• _WHAT TO WORK ON_
Copy the lines below without any changes, from the line with "This screenshot has width=835, height=393." up to and including the line with "Action: click(982, 514)".

--*--

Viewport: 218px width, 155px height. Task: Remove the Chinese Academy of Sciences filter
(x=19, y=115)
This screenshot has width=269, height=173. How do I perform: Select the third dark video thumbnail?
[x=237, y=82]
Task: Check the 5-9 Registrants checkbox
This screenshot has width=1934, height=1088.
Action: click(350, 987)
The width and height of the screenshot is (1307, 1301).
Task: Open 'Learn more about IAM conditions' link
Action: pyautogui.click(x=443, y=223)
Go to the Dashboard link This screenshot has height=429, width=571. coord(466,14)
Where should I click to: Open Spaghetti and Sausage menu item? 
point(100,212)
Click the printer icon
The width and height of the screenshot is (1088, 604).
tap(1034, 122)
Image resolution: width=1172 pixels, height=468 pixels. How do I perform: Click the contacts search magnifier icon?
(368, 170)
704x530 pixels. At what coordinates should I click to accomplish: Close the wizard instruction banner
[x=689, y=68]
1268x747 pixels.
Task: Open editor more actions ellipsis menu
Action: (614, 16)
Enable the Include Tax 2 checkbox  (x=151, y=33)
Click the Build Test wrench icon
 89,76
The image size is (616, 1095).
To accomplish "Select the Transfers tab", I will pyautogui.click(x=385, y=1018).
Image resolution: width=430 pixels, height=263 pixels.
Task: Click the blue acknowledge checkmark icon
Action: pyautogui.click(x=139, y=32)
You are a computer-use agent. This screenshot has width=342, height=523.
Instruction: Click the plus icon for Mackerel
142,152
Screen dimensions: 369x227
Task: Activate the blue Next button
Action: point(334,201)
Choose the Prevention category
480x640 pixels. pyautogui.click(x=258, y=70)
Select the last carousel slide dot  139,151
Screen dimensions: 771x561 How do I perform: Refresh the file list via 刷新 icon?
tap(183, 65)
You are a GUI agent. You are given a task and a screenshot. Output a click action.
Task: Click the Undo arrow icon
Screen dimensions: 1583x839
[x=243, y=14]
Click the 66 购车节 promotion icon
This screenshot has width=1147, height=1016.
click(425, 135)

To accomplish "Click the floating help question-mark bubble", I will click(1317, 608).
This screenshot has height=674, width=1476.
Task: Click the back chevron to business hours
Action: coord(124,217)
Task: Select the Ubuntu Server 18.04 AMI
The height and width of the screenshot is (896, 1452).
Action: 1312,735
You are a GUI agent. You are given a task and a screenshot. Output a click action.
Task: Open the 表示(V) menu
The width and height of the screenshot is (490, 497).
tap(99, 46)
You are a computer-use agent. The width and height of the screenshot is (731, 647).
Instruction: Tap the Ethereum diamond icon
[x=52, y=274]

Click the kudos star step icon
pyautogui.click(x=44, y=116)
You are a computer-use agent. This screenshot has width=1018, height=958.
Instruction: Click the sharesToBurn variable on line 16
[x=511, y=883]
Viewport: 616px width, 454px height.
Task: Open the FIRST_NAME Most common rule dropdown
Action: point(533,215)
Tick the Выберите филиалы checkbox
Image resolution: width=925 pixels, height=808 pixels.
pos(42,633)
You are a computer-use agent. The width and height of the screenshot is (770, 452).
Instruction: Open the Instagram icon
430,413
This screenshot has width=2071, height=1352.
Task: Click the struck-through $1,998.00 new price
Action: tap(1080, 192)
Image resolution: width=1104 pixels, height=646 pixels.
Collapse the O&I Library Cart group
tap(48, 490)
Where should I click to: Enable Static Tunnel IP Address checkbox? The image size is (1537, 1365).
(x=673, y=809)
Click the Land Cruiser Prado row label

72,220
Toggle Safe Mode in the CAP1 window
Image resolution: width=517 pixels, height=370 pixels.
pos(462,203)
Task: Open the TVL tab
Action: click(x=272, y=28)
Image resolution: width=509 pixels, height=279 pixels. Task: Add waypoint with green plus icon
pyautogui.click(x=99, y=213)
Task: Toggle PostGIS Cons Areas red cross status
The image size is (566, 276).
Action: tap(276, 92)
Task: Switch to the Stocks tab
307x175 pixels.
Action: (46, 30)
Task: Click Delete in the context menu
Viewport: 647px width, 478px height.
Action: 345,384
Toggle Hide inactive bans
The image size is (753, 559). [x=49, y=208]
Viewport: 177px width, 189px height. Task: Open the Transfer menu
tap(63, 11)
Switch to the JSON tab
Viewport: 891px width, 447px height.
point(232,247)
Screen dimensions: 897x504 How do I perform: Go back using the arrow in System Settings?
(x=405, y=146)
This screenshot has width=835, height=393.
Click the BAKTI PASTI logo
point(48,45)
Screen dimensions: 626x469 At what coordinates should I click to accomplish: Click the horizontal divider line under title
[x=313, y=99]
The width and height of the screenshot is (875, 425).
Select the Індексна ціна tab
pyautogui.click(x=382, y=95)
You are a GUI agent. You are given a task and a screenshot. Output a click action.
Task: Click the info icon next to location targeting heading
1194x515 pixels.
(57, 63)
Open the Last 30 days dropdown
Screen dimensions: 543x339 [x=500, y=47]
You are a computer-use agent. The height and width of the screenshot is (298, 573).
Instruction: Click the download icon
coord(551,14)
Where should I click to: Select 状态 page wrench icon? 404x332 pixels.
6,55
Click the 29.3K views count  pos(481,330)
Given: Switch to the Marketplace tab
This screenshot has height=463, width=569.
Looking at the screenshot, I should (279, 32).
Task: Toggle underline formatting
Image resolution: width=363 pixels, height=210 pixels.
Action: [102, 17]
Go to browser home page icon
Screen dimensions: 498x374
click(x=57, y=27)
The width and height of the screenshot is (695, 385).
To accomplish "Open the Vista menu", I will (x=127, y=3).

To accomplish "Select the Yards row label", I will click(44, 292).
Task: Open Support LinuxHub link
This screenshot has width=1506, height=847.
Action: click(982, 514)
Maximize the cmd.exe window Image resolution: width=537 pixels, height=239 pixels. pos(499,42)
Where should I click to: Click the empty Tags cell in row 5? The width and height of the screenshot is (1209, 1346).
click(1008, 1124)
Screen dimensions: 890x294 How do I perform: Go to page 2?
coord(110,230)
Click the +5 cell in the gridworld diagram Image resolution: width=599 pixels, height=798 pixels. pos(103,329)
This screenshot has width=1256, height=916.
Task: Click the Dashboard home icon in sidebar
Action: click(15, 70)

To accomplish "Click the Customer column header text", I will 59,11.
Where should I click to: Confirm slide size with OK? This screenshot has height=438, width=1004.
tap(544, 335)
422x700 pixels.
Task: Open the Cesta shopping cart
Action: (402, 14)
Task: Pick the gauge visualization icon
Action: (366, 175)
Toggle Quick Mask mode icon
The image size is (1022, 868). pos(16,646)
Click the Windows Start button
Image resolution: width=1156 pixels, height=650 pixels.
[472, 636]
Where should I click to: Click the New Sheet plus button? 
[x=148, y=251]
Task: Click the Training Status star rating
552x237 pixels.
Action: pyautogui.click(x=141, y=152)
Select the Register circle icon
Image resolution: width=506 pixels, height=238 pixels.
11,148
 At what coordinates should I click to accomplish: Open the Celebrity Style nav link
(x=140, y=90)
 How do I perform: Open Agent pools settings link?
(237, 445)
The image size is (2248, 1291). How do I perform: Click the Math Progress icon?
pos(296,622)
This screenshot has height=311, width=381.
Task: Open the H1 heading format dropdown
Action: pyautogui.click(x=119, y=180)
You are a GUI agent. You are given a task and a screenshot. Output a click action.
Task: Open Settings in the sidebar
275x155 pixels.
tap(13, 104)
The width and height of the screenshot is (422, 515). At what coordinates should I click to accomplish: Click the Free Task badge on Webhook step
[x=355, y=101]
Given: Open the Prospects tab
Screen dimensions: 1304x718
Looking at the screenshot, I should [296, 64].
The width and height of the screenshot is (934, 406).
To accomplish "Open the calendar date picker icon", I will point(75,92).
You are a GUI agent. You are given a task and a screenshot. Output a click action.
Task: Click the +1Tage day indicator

--*--

• _EXERCISE ANSWER_
This screenshot has width=835, height=393.
Click the BAKTI PASTI logo
point(48,45)
Screen dimensions: 626x469 At what coordinates should I click to accomplish: Click the horizontal divider line under title
[x=313, y=99]
The width and height of the screenshot is (875, 425).
Select the Індексна ціна tab
pyautogui.click(x=382, y=95)
You are a GUI agent. You are given a task and a screenshot. Output a click action.
Task: Click the info icon next to location targeting heading
1194x515 pixels.
(57, 63)
Open the Last 30 days dropdown
Screen dimensions: 543x339 [x=500, y=47]
You are a computer-use agent. The height and width of the screenshot is (298, 573).
Instruction: Click the download icon
coord(551,14)
Where should I click to: Select 状态 page wrench icon? 404x332 pixels.
6,55
Click the 29.3K views count  pos(481,330)
Given: Switch to the Marketplace tab
This screenshot has height=463, width=569.
Looking at the screenshot, I should (279, 32).
Task: Toggle underline formatting
Image resolution: width=363 pixels, height=210 pixels.
Action: [102, 17]
Go to browser home page icon
Screen dimensions: 498x374
click(x=57, y=27)
The width and height of the screenshot is (695, 385).
To accomplish "Open the Vista menu", I will (x=127, y=3).

To accomplish "Select the Yards row label", I will click(44, 292).
Task: Open Support LinuxHub link
This screenshot has width=1506, height=847.
Action: click(982, 514)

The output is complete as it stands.